'This man,' she explained, 'is being entertained at dinner at Ranelagh at the present moment. We can go down there and you can see from the open doorway of the dining-room whether there is any truth in my suspicions. If we are wrong——'
'You need have no fear, young lady,' the General assured her calmly. 'I am a member of Ranelagh and well-known there. It will be quite in order that I stroll round the place and glance in at the dining-room. If your suspicions are, as you suggest, ill-founded, no harm will be done. If they are true,' he added, his voice shaking for a moment, 'if really it is vouchsafed to me in this life to find myself face to face once more with that man——'
He broke off abruptly and muttered something under his breath. Not another word was spoken until they had turned in at the avenue and pulled up in front of the clubhouse. The General had become preternaturally calm. He waited, however, for Suzanne to precede him.
'If you will lead the way, young lady,' he suggested.
They crossed through the two rooms, out on to the terrace the other side, and turned towards the dining-room. The gardens were bright with flowers, and the glow of the sunset seemed still to linger about the place. One or two visitors who had dined early were already having their coffee under the trees. From a hidden spot the musicians were tuning their instruments.

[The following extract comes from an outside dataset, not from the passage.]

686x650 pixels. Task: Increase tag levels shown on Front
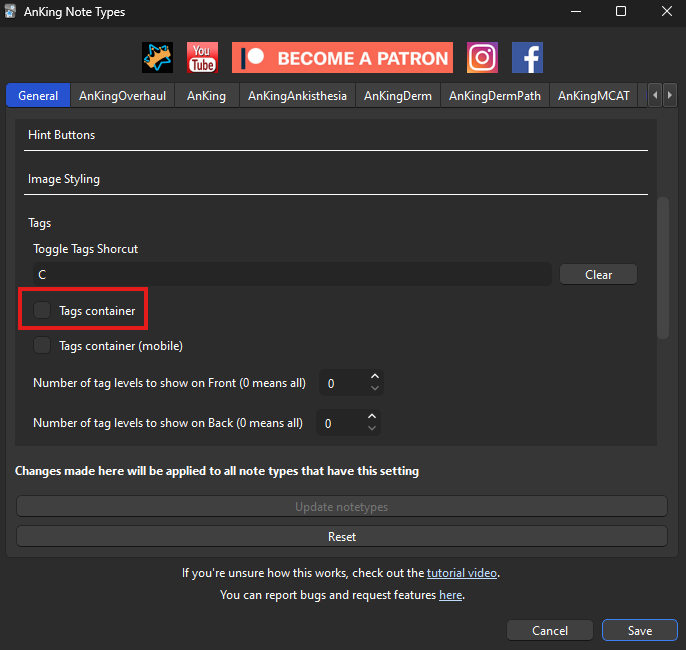click(375, 377)
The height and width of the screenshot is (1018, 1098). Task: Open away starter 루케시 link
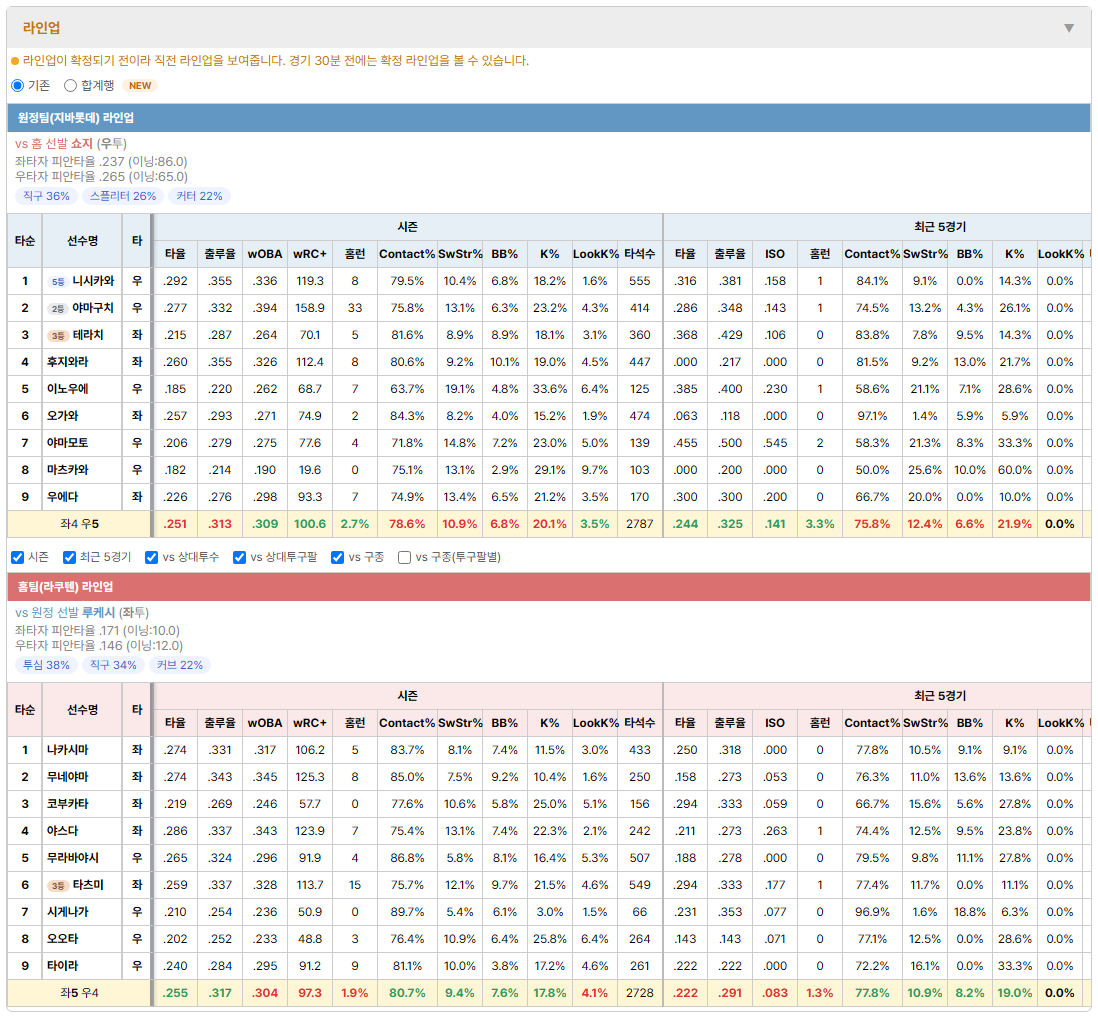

Suzanne felt her heart beat rapidly as they drew near the dining-room; the General, apparently unmoved, walked with measured tread, a commanding and dignified figure. A couple of young soldiers stood up as he passed, and he accepted their salute genially. Then he passed into the dining-room. Almost immediately in front of him, at the table usually reserved for the golfers' luncheon, the dinner-party was proceeding, and on the right-hand side of the host sat the distinguished Frenchman. He was facing the door and he glanced up at the entrance of the little party. Suzanne asked no questions. She felt her breath almost stop, a little sob choked her. The faces of almost every one in the room, the laughter, the murmur of conversation, seemed suddenly in her mind to have become arrested. More than anything else in the world she was conscious of this one thing—the man who sat there knew that his hour had come, knew that Fate was marching towards him in the shape of that grim, military figure.
The General walked towards the party very much with the air of one who had come to make some casual inquiry. It was only when he was recognized that a little interested murmur stole around the room. He walked to within a few feet of the Frenchman and his right hand seemed to have disappeared for a moment.
'Gentlemen,' he said, without unduly raising his voice but with curious distinctness, 'the man whom you are entertaining here as an emissary from our French allies, is an impostor, a German and a spy. He cost me, a few weeks ago, the lives of two thousand of my men. A far smaller thing, he is responsible for the ruin of my reputation. This is less than he deserves.'
With hand as steady as a rock, the General held his revolver out before him and deliberately fired three times at the man whom he had accused, and who had fallen forward now, his outstretched hands sweeping the wineglasses from in front of him—stone dead. The General watched his victim without emotion. He even leaned forward to make sure that the wounds were mortal. Then he walked deliberately out into the garden, heedless of the shrieking of the women, the crowd of diners who had sprung to their feet, the passing of the paralysis which had seemed to keep every one in the room seated and silent.
*****
They found the proofs upon his body that night—horrifying, stupefying proofs—and the censor's hand came down. No word of that tragedy ever appeared under any sensational headline in any newspaper. In the face of that grim silence, even many of those who had been present found themselves wondering whether that lightning tragedy had not been a nightmare of the brain. To Suzanne de Freyne, however, it remained always one of the tense moments of her life. The General, with the revolver still in his hand, turned towards her with a polite gesture and a happy smile as he led the way into the garden. He tossed the weapon into a bed of geraniums and seemed utterly indifferent to the turmoil around.